In the neck pain article, after how many hours of continued soreness does Scantlebury say a neck injury may be present?

Exercise passage:
::::
If you work on a laptop all day or spend hours texting on your phone (which, to be honest, is all of us these days!), you’re probably no stranger to uncomfortable neck pain. Your smartphone may not be the only problem, though. Poor posture and even stress can bring on pain around the neck region.
Here’s a look at what could be causing your neck pain plus how to treat it at home with stretches and more. You’ll also learn how to tell when it’s a more serious injury that requires a visit to the doctor.
What causes neck pain?
You’re probably reading this article on your phone or a tablet, so do a quick posture check. Is your neck pointing downward? Chronically positioning your neck in this way is leading to strain, explains Karena Wu, P.T., owner of ActiveCare Physical Therapy.
“Looking down at your phone or tablet puts the body into the forward head posture, which strains the muscles on the back of the neck and causes pain,” she says. “People hold the gadgets in their hands around waist height, and that leads to the head being tilted forward and down to almost perpendicular to their torso. That increased angle in the neck severely over-stretches the neck muscles on the back, which is why you feel pain.”
If you’ve faced stress at work or at home lately, you may feel it in your neck, says Kellen Scantlebury, P.T., owner of Fit Club in New York City. “Stress can lead to neck pain and can also lead to headaches,” he explains. “Tension headaches are characterized by the tightness of the muscles of the neck and head. This tension is usually brought on by stress. Stress from work, stress from your partner, stress from anywhere can lead to these types of headaches.”
Neck Pain From Exercise
Of course, it’s possible to seriously injure your neck from working out or playing sports. A herniated disc or whiplash are examples of exercise-induced neck injuries.
But Scantlebury says you’re more likely to experience soreness or strain, not a serious injury, from going to the gym. “Typically [serious neck injuries] will not be because of a workout, unless you are doing your burpees rather aggressively,” he says. He explains that the best way to distinguish between soreness and an injury is to see if you’re still feeling pain after 48 hours. (Of course, if you think you’ve sustained a serious neck injury, you should seek medical help immediately.)
“If your neck is still sore following that 48-hour time frame, you may be suffering from a neck injury,” he says. See your doctor and let them know if you have symptoms such as redness or warmth around your neck or numbness going down to your hands or arms. “If you are suffering these symptoms, there’s a good chance it’s from a herniated disc in your neck.”
::::
(Stored records)

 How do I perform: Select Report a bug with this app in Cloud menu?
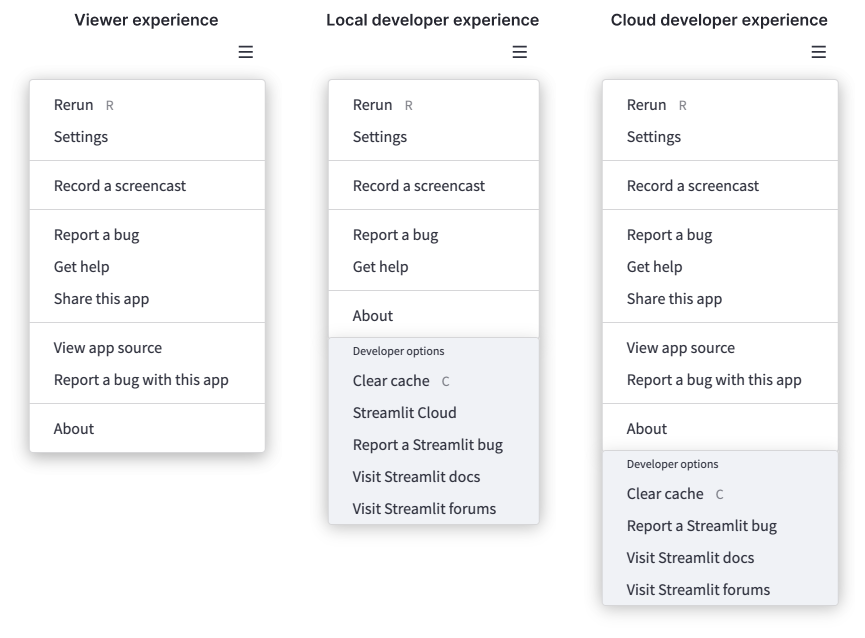point(714,380)
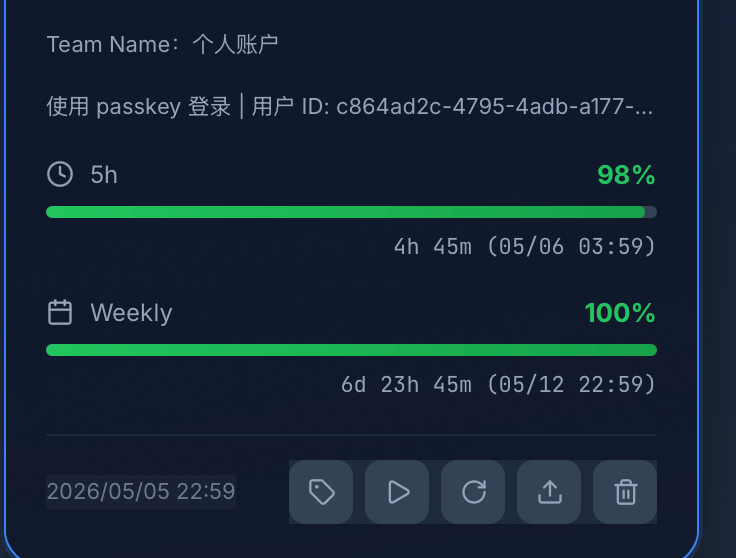Click the 100% weekly percentage
Screen dimensions: 736x558
point(620,313)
::::
Reply: 48 hours